_WORK INSTRUCTION_
Your task is to copy the stretch of lines in the records below that begins with the line containing "Screen dimensions: 480x360" and ends with the line containing "Task: Click the green up arrow beside 0.72031", exactly as written, with nothing added.

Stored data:

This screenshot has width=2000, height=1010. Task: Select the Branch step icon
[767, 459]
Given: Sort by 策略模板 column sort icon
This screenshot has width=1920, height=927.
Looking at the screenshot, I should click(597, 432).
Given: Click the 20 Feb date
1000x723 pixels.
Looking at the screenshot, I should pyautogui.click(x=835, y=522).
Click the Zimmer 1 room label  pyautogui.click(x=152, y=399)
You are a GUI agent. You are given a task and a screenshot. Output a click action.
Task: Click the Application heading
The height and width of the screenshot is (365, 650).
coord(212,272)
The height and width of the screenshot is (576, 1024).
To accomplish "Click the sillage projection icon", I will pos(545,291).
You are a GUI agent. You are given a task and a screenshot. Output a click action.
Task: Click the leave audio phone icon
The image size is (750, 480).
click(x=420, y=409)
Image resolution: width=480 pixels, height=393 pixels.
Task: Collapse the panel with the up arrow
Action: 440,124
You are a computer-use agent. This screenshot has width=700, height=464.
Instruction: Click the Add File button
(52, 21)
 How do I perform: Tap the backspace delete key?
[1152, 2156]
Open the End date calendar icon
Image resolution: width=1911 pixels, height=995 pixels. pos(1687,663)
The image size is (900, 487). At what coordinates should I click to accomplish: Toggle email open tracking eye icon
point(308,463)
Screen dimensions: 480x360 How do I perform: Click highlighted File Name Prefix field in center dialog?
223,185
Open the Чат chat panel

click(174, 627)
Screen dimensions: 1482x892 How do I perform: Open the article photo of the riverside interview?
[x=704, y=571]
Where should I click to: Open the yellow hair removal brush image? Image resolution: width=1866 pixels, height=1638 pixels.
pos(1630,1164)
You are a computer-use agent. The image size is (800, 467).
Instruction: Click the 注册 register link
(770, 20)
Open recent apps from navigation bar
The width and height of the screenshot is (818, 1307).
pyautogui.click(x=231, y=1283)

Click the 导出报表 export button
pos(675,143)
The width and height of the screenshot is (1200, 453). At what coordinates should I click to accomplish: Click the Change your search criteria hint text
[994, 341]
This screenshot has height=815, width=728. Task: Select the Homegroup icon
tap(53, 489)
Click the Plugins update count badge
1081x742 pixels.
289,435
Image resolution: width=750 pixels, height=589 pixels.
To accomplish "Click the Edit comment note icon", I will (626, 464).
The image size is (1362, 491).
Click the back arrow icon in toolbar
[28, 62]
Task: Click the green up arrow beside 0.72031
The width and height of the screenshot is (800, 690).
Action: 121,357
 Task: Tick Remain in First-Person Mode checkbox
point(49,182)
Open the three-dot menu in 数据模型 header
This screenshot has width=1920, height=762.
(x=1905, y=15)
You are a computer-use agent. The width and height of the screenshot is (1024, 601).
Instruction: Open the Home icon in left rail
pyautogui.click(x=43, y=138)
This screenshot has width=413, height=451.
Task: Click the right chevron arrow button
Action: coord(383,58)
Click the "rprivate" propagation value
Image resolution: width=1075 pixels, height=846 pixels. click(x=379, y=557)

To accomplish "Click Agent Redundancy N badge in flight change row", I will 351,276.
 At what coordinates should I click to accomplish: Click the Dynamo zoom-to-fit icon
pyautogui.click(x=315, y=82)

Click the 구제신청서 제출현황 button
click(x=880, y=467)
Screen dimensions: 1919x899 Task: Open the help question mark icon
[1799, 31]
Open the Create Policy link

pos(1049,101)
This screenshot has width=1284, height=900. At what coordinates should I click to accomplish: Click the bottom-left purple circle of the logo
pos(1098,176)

_COMPLETED EXERCISE_
Screen dimensions: 480x360 How do I perform: Click highlighted File Name Prefix field in center dialog?
223,185
Open the Чат chat panel

click(174, 627)
Screen dimensions: 1482x892 How do I perform: Open the article photo of the riverside interview?
[x=704, y=571]
Where should I click to: Open the yellow hair removal brush image? Image resolution: width=1866 pixels, height=1638 pixels.
pos(1630,1164)
You are a computer-use agent. The image size is (800, 467).
Instruction: Click the 注册 register link
(770, 20)
Open recent apps from navigation bar
The width and height of the screenshot is (818, 1307).
pyautogui.click(x=231, y=1283)

Click the 导出报表 export button
pos(675,143)
The width and height of the screenshot is (1200, 453). At what coordinates should I click to accomplish: Click the Change your search criteria hint text
[994, 341]
This screenshot has height=815, width=728. Task: Select the Homegroup icon
tap(53, 489)
Click the Plugins update count badge
1081x742 pixels.
289,435
Image resolution: width=750 pixels, height=589 pixels.
To accomplish "Click the Edit comment note icon", I will (626, 464).
The image size is (1362, 491).
Click the back arrow icon in toolbar
[28, 62]
Task: Click the green up arrow beside 0.72031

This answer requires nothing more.